In any case, I will pass the Old Fire Station at Brentford, for a Bloody Mary — definitely. The mix was watery to say the least and the horseradish taste was a big mystery that was to be solved till you finished the drink. And I didn’t find any clinical evidence of horseradish till the impoverished ice cubes made clinking sounds in the glass. You may agree, that the horseradish taste is one that is not easily missed.

I was hoping to give the link to the website for this award-winning bar (not the drinks – just the bar team), if you still wanted to check it out. In recent times, I have come to dislike people who do not design web sites for the Mac and its browsers. If you feel compelled, visit http://www.the-firestation.co.uk/

And, no, after just one round, when we left, the “award-winning-team” didn’t quite bother to check out why we left with such a sour taste in our mouth.

The pub nearby is a better alternative, if not for anything, then the friendly atmosphere.

Pesarettu Pilgrimage

Salaam, Namaste!

No, not the same as mushy-peas-like movie but a small corner eatery in Southall in West London. I am intrigued that a movie title can inspire a restaurant’s name. Especially a movie like this one. Yes, the banner imitates the colours and all.

It’s Friday evening, and a friend who we haven’t seen for nearly a year calls, “What are you up to tomorrow?” I’d have liked to say I was busy making millions, but then I believe in work-life balance, so I said, “Not much, why?”

“You want to have Indian Chinese tomorrow?”

“Sounds good.” I hate Chinese. The food, I mean. Better half loves it, which works for me, because I can always make her eat half of whatever I eat. So she eats one and a half and I eat half. Better. Better half.

“Southall, Salaam Namaste, how about lunch there, tomorrow?”

“Sounds good.”

“Oneish.”

“Will be there.”

I realised after I had put down the phone that, other than the fact that I knew that I was to go to place in Southall tomorrow, called Salaam Namaste, which was a ten-minute walk from Southall station, I had no idea what I had agreed too. But nowadays, I don’t hyper-tense myself with such things. As long as my Internet connection is working, i.e. Google. “Salaam Namste Southall”
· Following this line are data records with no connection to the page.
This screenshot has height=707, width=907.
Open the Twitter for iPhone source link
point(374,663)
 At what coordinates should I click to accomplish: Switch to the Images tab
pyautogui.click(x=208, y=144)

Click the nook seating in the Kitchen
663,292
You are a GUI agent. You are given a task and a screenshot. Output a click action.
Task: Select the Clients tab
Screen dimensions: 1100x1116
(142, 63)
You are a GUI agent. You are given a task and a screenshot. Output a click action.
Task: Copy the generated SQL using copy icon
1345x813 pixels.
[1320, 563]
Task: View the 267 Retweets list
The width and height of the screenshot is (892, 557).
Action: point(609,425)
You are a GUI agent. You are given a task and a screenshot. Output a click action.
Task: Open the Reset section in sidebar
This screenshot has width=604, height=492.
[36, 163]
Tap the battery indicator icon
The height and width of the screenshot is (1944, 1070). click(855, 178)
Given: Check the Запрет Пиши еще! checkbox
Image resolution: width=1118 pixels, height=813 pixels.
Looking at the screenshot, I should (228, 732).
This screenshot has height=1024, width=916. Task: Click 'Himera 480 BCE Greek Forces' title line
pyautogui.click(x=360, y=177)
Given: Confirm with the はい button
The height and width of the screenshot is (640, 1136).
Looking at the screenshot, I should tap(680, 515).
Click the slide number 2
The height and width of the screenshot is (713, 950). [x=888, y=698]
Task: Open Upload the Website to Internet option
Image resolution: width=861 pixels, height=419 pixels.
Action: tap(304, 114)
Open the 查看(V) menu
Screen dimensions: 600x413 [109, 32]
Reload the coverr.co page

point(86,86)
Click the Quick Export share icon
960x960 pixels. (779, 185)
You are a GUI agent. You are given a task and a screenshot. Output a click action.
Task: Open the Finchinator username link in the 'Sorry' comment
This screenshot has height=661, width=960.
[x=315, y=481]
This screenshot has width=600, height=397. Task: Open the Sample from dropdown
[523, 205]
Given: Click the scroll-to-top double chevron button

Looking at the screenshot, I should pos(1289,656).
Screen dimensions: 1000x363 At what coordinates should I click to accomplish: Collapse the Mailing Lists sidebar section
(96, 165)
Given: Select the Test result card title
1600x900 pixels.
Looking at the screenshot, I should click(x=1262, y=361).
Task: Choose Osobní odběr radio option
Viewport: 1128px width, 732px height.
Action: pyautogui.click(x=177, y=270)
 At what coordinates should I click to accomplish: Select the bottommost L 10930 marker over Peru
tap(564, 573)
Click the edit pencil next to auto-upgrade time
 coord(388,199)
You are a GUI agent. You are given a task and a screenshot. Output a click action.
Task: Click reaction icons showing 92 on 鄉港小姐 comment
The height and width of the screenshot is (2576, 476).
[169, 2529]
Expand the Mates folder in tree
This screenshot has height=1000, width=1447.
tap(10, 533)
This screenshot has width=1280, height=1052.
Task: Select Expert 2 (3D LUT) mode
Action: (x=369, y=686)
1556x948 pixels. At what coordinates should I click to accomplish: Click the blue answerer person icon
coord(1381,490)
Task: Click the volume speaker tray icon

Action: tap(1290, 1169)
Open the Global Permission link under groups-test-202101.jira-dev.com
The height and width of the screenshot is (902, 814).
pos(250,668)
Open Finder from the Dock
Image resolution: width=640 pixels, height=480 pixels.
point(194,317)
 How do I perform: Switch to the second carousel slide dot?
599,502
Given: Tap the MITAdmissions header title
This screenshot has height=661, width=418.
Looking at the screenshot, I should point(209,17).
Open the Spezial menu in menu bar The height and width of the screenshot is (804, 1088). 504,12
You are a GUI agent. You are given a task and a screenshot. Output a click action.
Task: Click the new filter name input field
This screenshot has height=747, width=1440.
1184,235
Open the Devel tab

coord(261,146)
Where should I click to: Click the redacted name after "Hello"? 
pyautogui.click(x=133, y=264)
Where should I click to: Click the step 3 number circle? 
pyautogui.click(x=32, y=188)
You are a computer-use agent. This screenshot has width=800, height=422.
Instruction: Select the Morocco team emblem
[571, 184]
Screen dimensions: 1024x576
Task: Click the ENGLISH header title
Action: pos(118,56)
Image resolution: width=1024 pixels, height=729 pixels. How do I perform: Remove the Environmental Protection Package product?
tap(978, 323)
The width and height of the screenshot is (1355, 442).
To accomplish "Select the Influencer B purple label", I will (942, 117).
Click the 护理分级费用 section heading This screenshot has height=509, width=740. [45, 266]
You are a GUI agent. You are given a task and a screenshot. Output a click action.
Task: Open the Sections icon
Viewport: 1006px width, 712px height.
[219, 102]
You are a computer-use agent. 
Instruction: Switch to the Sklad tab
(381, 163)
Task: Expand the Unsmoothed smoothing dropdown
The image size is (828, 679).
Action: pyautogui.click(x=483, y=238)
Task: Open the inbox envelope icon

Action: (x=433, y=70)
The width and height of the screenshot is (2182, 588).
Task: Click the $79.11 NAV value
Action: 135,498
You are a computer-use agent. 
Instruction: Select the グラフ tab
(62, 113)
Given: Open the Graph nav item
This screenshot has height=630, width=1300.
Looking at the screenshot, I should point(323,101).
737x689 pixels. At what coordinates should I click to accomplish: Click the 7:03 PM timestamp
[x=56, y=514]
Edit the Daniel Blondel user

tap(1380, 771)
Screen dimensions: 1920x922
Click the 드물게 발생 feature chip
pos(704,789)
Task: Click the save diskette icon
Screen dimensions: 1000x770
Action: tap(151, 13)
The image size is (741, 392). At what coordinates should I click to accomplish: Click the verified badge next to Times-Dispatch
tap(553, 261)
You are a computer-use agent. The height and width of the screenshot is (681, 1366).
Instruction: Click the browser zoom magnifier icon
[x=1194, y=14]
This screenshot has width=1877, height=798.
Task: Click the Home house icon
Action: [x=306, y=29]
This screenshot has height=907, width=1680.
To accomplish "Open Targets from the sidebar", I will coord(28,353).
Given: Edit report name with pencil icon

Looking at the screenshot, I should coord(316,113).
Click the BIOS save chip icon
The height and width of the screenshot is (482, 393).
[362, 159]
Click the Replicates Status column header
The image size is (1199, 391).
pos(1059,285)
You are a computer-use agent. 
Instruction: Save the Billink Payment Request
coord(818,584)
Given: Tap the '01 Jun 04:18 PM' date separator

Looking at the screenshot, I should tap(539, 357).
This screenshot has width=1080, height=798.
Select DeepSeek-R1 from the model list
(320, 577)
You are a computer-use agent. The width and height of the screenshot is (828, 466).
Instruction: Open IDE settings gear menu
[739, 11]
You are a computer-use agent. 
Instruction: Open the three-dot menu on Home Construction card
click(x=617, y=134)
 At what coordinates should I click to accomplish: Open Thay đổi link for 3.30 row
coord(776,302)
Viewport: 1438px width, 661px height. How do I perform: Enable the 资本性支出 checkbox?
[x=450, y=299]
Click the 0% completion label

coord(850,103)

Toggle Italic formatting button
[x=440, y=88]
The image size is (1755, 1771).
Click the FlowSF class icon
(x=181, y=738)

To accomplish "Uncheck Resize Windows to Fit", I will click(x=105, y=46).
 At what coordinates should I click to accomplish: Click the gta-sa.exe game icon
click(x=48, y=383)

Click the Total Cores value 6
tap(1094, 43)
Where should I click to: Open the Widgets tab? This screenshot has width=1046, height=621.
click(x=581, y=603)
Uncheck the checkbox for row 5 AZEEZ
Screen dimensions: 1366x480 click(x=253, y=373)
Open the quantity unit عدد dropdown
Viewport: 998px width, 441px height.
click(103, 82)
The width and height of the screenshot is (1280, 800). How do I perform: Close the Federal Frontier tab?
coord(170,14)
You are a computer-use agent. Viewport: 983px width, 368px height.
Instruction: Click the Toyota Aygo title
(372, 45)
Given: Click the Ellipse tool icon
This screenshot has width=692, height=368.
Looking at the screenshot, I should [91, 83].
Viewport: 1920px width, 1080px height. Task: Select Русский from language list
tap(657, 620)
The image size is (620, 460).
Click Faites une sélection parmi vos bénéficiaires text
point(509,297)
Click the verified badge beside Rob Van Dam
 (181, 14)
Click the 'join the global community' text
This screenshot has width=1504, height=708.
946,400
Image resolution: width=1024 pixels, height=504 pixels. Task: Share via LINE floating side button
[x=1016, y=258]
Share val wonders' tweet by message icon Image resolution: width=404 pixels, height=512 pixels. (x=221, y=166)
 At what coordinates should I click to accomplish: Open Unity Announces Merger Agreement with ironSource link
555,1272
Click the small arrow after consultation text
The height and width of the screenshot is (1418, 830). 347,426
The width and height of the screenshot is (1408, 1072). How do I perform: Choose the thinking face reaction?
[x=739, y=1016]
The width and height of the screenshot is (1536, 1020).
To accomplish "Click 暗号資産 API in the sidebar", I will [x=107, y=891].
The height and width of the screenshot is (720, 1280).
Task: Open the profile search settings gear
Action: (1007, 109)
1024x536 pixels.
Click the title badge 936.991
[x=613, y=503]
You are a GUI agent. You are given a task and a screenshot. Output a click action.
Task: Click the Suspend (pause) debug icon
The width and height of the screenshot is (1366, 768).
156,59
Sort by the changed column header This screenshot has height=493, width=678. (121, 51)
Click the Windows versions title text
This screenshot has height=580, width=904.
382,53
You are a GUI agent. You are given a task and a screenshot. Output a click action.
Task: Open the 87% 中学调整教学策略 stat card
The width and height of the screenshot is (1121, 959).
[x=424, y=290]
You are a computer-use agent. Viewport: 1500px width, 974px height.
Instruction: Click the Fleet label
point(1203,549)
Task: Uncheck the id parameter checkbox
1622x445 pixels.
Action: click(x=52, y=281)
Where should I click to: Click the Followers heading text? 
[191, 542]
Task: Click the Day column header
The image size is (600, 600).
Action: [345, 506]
God comes before Google. Even in a dictionary.

The place we are supposed to go to is a Hyderabadi joint! I reaffirm my faith and tell him that I do believe, when I said I didn’t, those were the usual tiffs, you know… No hard feelings, believe me.

Armed with the knowledge that I don’t necessarily have to eat Indian Chinese or British Chinese or any Chinese for that matter, we happily changed two buses and got there in good time, thanks to Google Maps UK. (The post code system used in the UK is one legacy, I wish they had left behind in our districts)

I haven’t had pesarettu for about 15-odd years.

Imagine my eyes were salivating (oh, come on you get the idea) when I see the laminated menu, like a typical Udipi in Mumbai:

Veg, This
Veg. That
Veg Something
Veg. Salaam
Veg. Namaste.

And then the next Section:

Non-Veg This
Non-Veg. That
Non-Veg Something
Non-Veg. Salaam
Non-Veg. Namaste.

A Vision of India!

And while my friends are going though the Chilly Chicken section, I spot Pesaretu. God exists in Southall, apart from Hyderabad, i.e.. I’ll leave it to your fertile imagination, our orders for the day. Lest, you have runaway imagination, suffice it to say I did eat Egg Fried Rice with Chicken Schezwan.

Small place, but Salaam | Namaste is full of love and good food, appealing to the salt and spice sensitive tastes that most of us have.

If you aren’t a snob for the ambience and décor of a place, this is true-blue Indian food! Even, Indian Chinese, just like the Chinese-impersonating-Nepali-cooking-Indian-Chinese-food-on-a-“thela” in Mumbai.

The Idli is fab and the Pesarettu was blessed by Himself.